Comment sont prises les décisions collectives dans une SAS ?
L’acte constitutif de la SAS est particulièrement apprécié pour la grande souplesse qui domine sa rédaction. Le Code de commerce accorde, en effet, aux rédacteurs des statuts une importante liberté dans la répartition des compétences entre les différents organes décisionnaires de la société (collectivité des associés, président, directeur général, conseil d’administration…).
En dehors de son pouvoir de représentation, le Président de la SAS a généralement pour mission d’assurer la direction interne de la société. Toutefois, les associés ont la possibilité de limiter voire de supprimer ses pouvoirs au profit d’autres organes sociaux.
En revanche, le législateur énumère à l’article L227-9 du Code de commerce, notamment, les domaines de compétence réservés à l’assemblée générale des associés de la SAS. Sont ainsi obligatoirement prises par la collectivité des associés les décisions relatives :
- à la modification du capital social ;
- aux opérations de fusion, scission, dissolution ou transformation de la société ;
- à la nomination des commissaires aux comptes ;
- à l’approbation des comptes annuels et des conventions réglementées, ainsi qu’à la répartition des bénéfices ;
- aux clauses d’inaliénabilité ou d’exclusion…
Le non-respect de la consultation des associés dans les cas où celle-ci est imposée par la loi est sanctionné par la nullité des décisions concernées.
Peut-on fixer librement les règles de majorité en SAS ?
Aux termes de l’article L227-9 du Code de commerce, il appartient aux statuts de la SAS de déterminer le mode de fonctionnement des assemblées générales des associés. Les conditions de quorum et de majorité nécessaires pour l’adoption des décisions collectives sont donc définies par les dispositions statutaires. Cette faculté permet aux membres de la SAS d’appliquer des règles différentes de celles prévues au sein de la société anonyme.
Pour bénéficier de cette souplesse, il est essentiel de préciser les conditions de quorum et de majorité dans l’acte constitutif de la société. En cas de silence des statuts sur ce point, la SAS prendrait en effet le risque de devoir appliquer le principe des décisions unanimes pour la validité de ses délibérations.
Cette unanimité des associés est d’ailleurs impérativement requise par la loi pour l’insertion ou la modification de certaines clauses statutaires ayant trait, entre autres, à l’inaliénabilité des titres, la suspension du droit de vote, l’exclusion ou l’augmentation des engagements d’un associé.

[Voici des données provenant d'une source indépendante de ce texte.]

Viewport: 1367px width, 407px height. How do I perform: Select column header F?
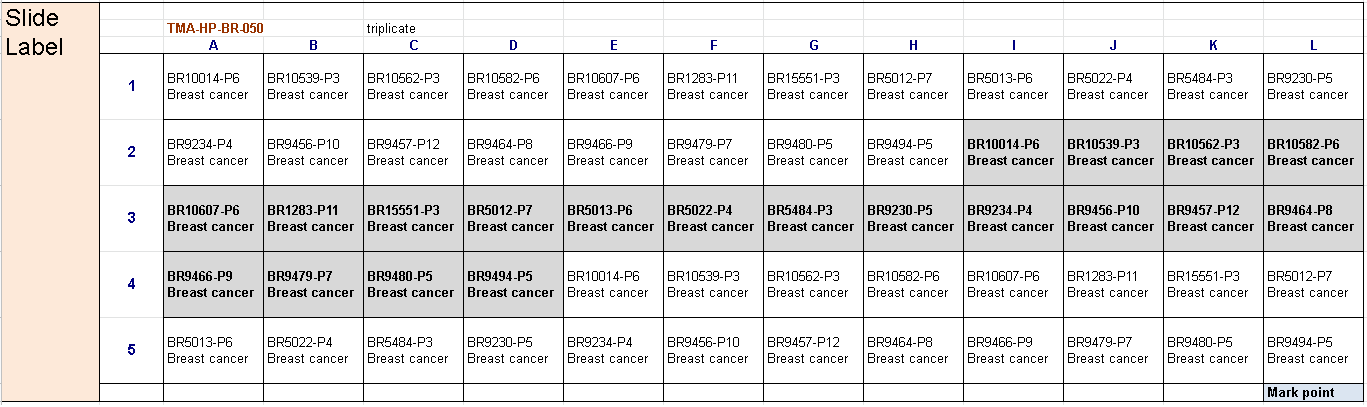point(713,45)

Toutefois, dans un arrêt du 19 janvier 2022, la Cour de cassation vient relativiser la liberté offerte par l’article L227-9 du Code de commerce. Pour être valables, les résolutions de SAS doivent désormais atteindre un nombre de voix au moins équivalent à la majorité simple des votes exprimés. La Cour justifie sa décision par le fait que la règle d’adoption des résolutions prévoit un examen collectif des associés ; celui-ci doit donc permettre de départager les partisans et les opposants à la résolution proposée, en comptabilisant pour l’une ou l’autre des parties un minimum de 50 % des voix. Or, la disposition statutaire qui retient pour l’adoption des résolutions une proportion d’associés inférieure à la moitié des droits de vote des associés présents ou représentés ne permet pas d’obtenir un nombre de votes positifs supérieur au nombre de votes négatifs.
Comment fonctionne le droit de vote en SAS ?

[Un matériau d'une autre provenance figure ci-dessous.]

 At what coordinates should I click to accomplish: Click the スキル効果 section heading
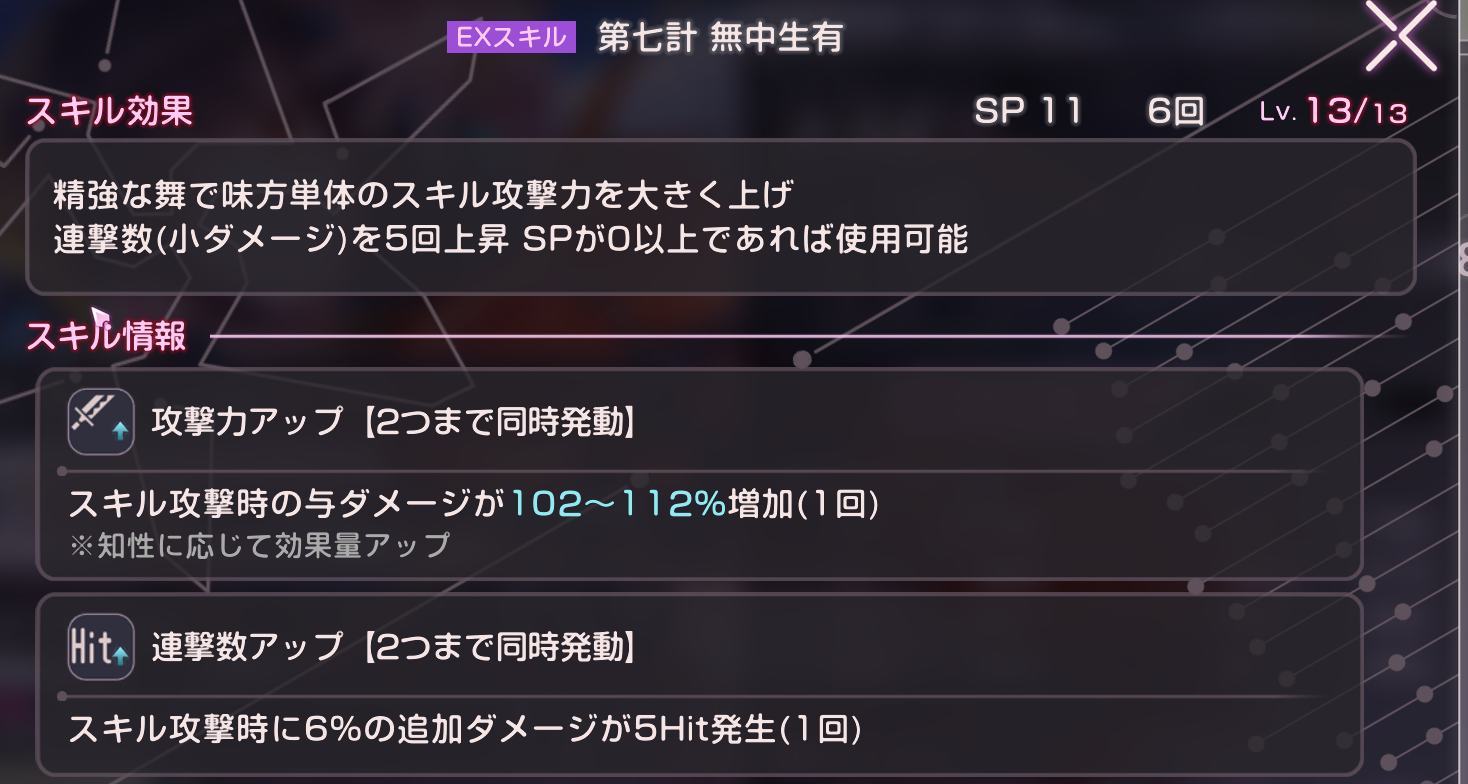(x=109, y=111)
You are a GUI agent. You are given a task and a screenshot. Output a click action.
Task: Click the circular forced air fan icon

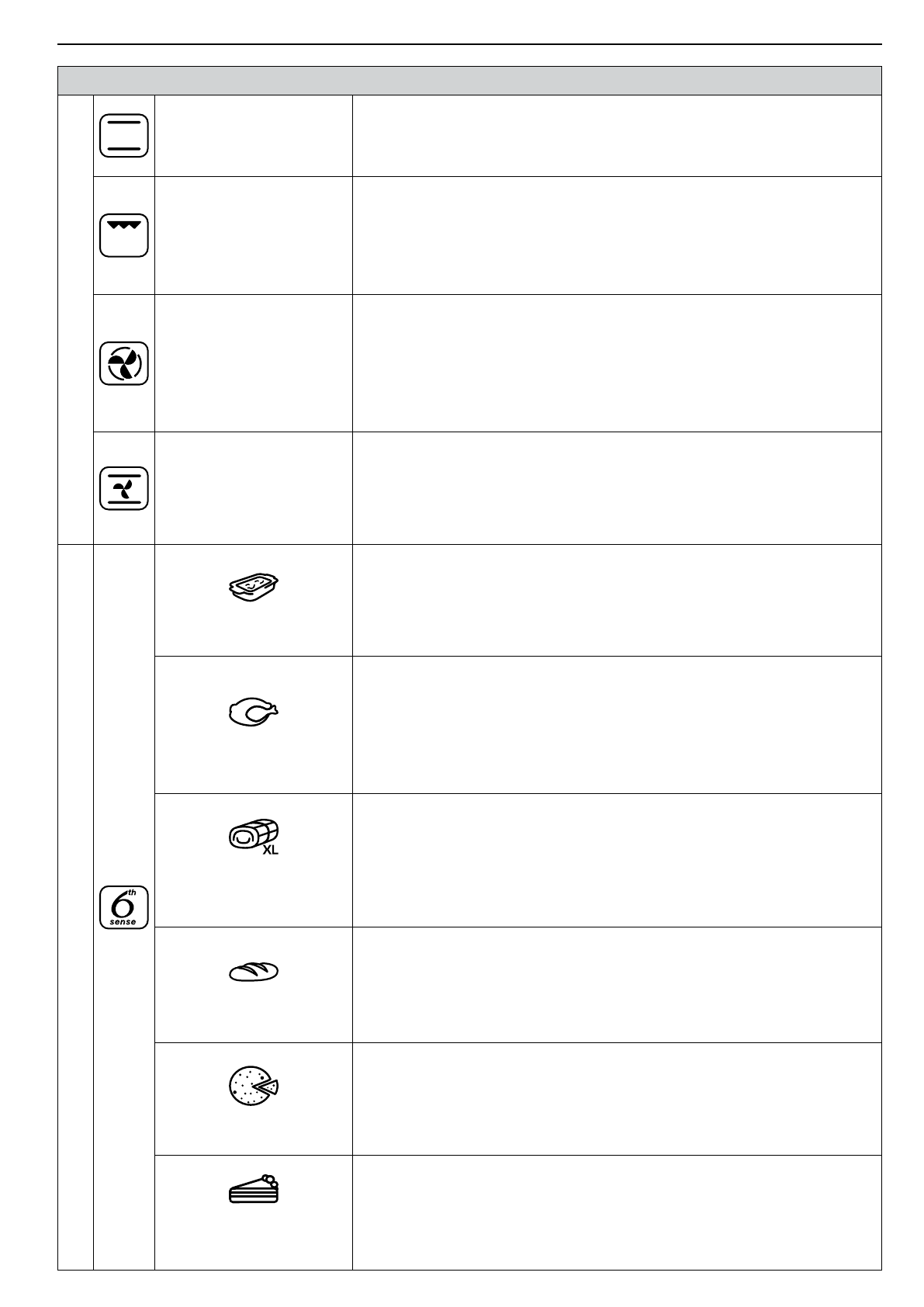pyautogui.click(x=123, y=363)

Les décisions collectives impliquent l’ensemble des associés de la société, y compris lorsque des droits différents leur sont attribués.
En effet, s’il est impossible de priver un associé de son droit de vote, la liberté contractuelle issue de la rédaction des clauses statutaires de la SAS donne la possibilité d’aménager les droits de vote des associés. Les statuts, de même que les pactes d’associés, peuvent ainsi octroyer à certains d’entre eux, spécifiquement désignés, ou à certaines catégories d’associés des actions de préférence ou avantages particuliers.

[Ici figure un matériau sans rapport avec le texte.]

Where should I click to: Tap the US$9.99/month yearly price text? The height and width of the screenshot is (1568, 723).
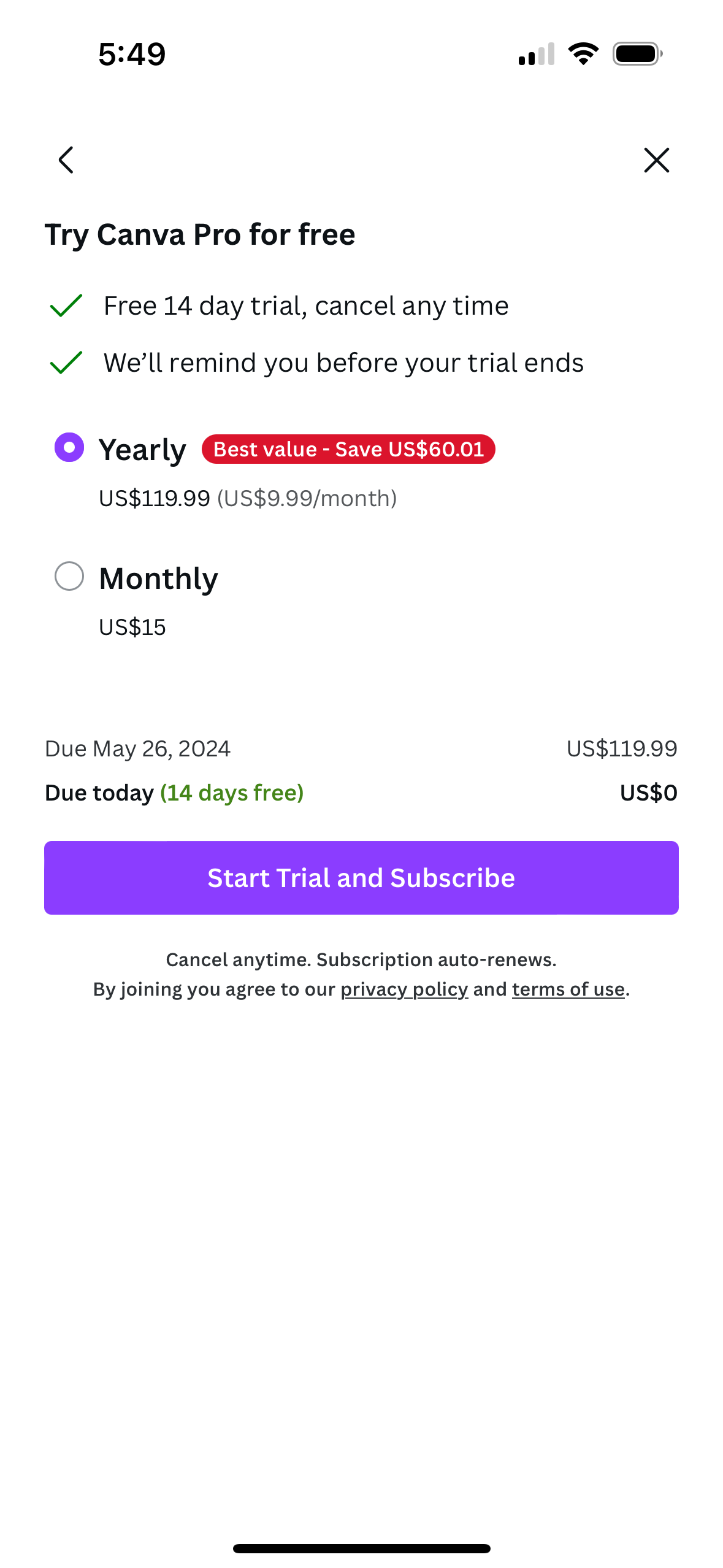(307, 498)
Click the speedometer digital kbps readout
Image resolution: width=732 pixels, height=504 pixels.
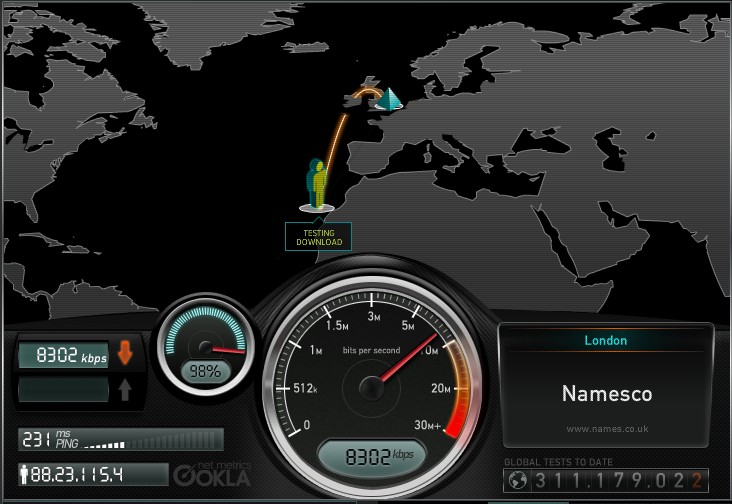click(372, 459)
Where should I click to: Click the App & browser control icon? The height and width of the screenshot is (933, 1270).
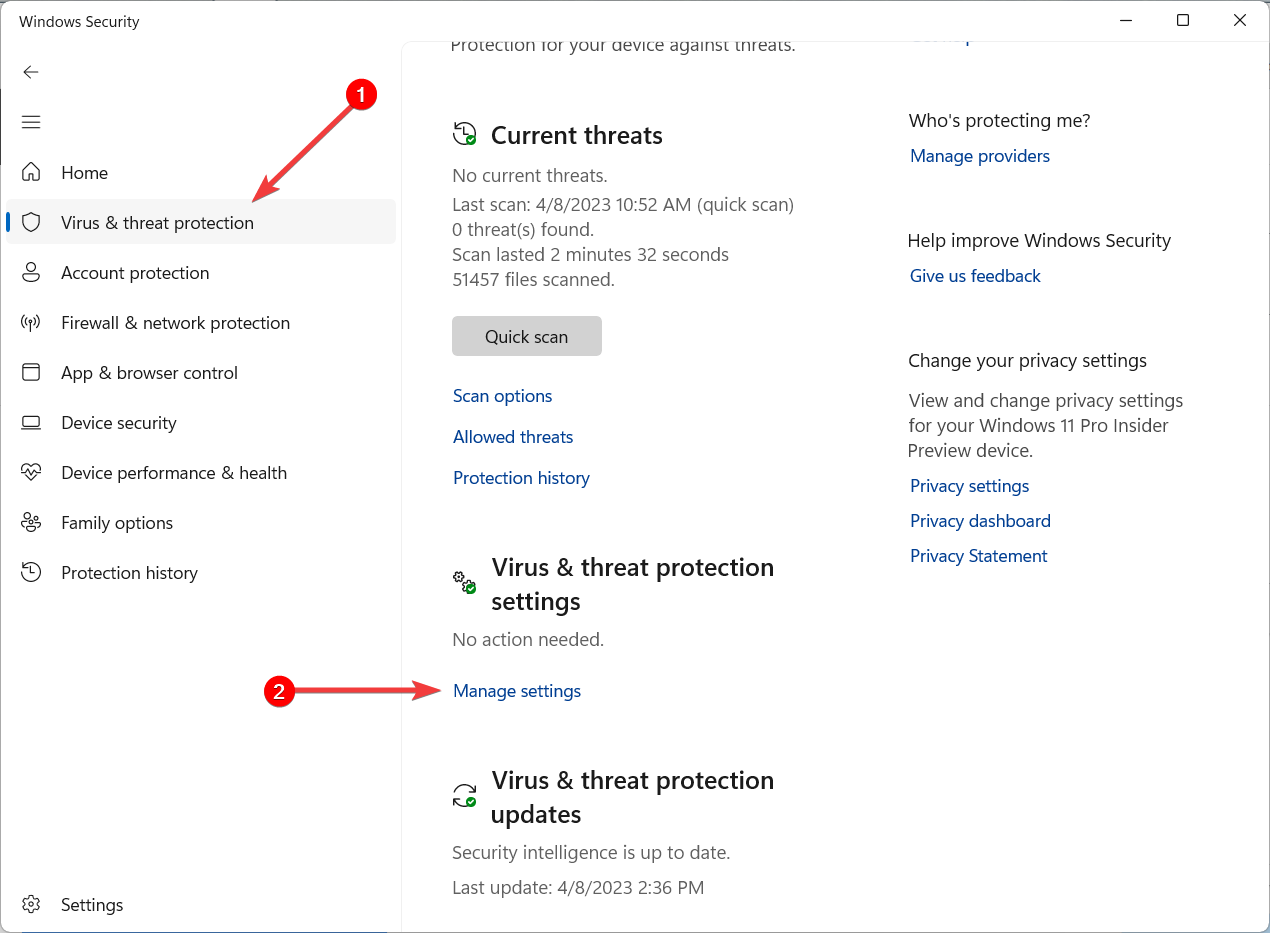[x=31, y=372]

Ces avantages peuvent, notamment, prendre la forme d’un droit de vote multiple, d’un droit de veto pour des décisions particulières ou d’un système de doubles majorités. Par le jeu de ces aménagements, un associé minoritaire en termes d’apport en capital peut ainsi devenir majoritaire en termes de droits de votes lors des prises de décisions collectives.
De même, les statuts de la SAS ont la possibilité d’envisager différents modes de comptage des voix nécessaires à l’obtention de la majorité pour l’adoption des délibérations (uniquement les voix exprimées, les voix des associés présents ou représentés ou encore la totalité des voix attachées aux actions composant le capital social).